§ **Exercise directions**: Output the lines from the one containing "Click Reply on bookynerdworm's comment" through the last line of the material below, exactly; please do not include pictures.

########################################

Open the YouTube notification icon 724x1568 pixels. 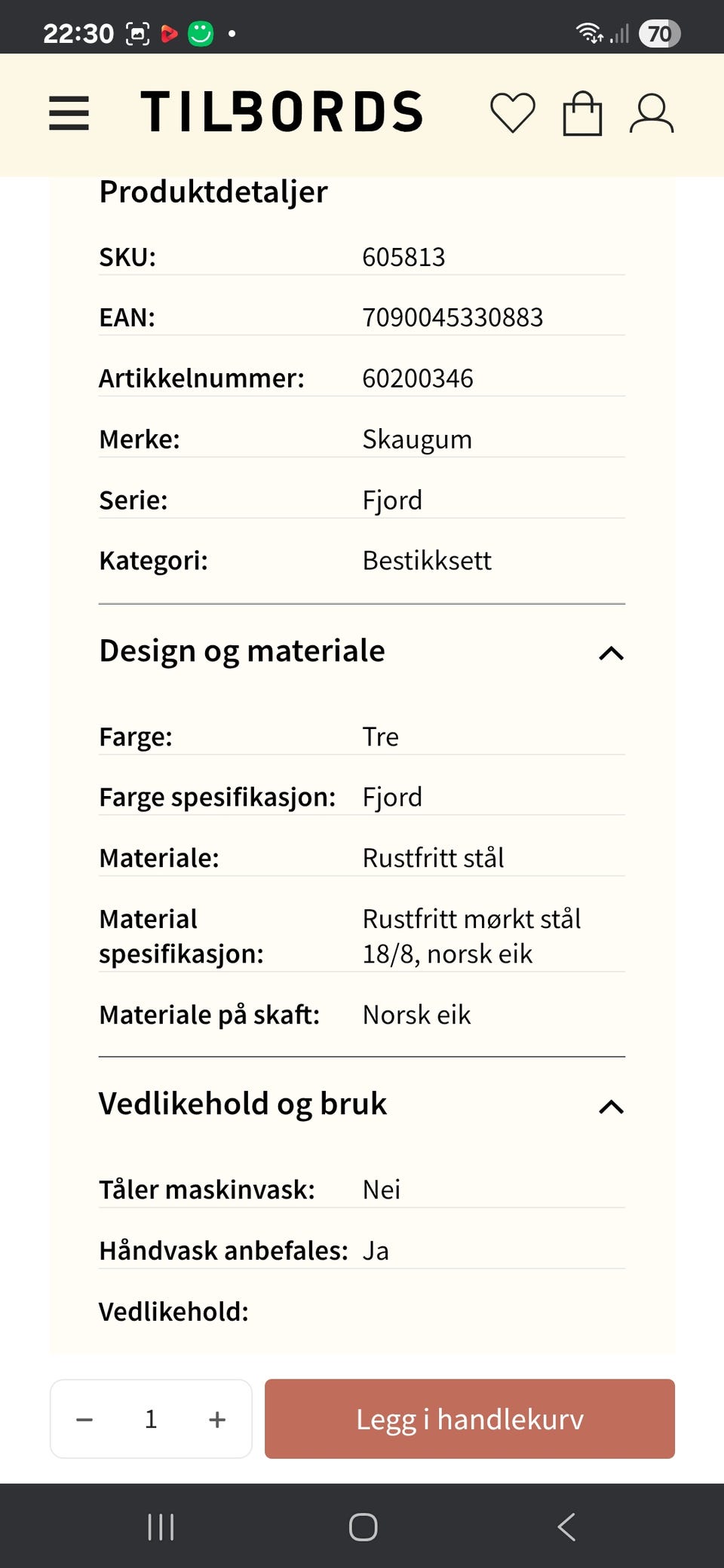[x=169, y=32]
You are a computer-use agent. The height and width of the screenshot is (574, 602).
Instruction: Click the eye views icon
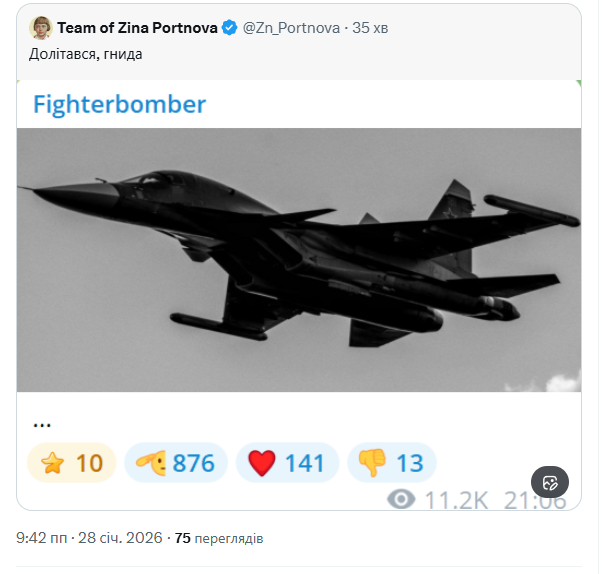401,498
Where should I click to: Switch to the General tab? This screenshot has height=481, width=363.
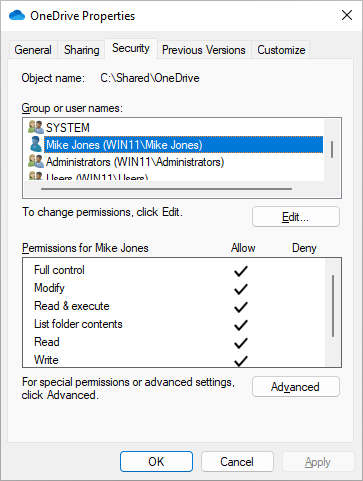[x=33, y=50]
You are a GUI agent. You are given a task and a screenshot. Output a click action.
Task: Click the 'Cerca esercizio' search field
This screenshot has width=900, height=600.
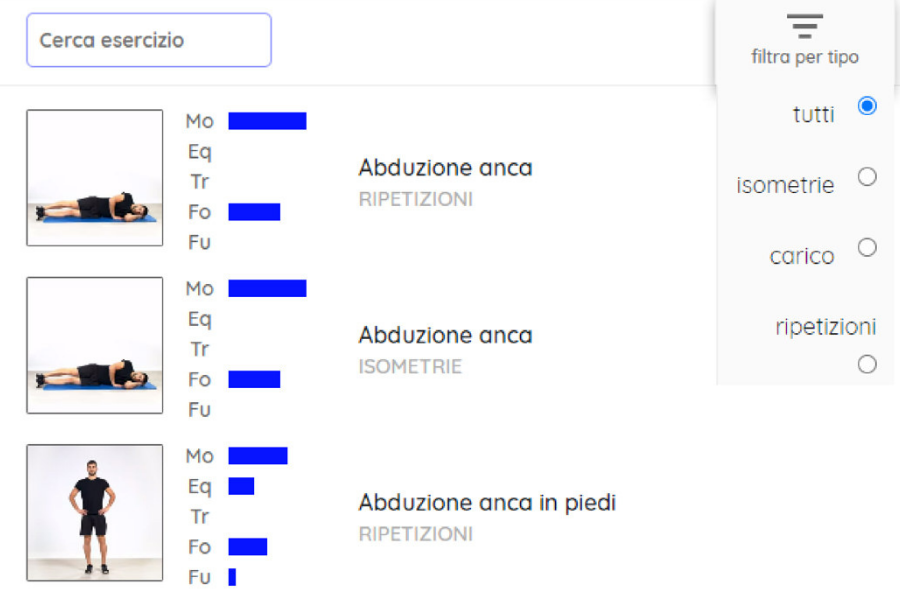[x=149, y=41]
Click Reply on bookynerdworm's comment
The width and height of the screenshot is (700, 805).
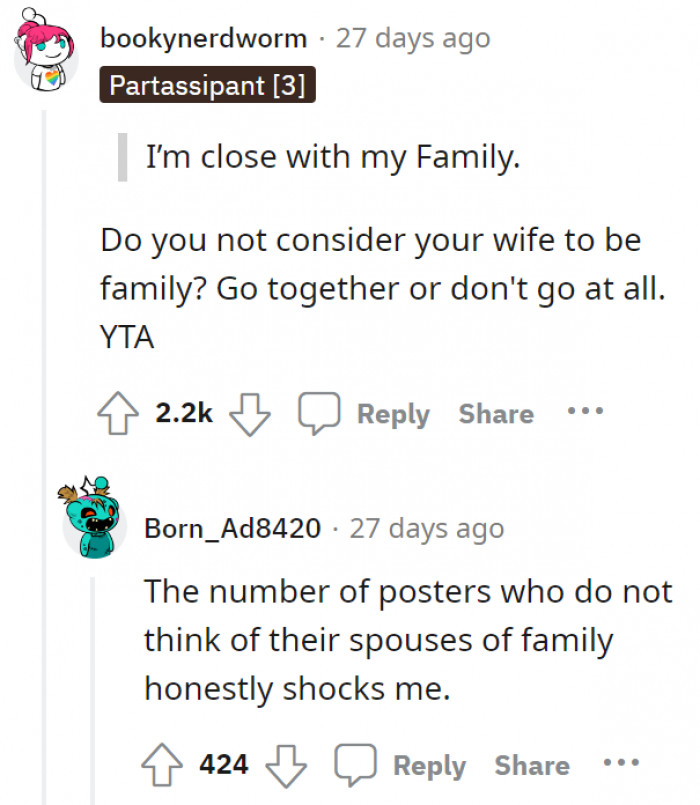tap(394, 412)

########################################

§ **Result of the exercise**:
Click Reply on bookynerdworm's comment
The width and height of the screenshot is (700, 805).
tap(394, 412)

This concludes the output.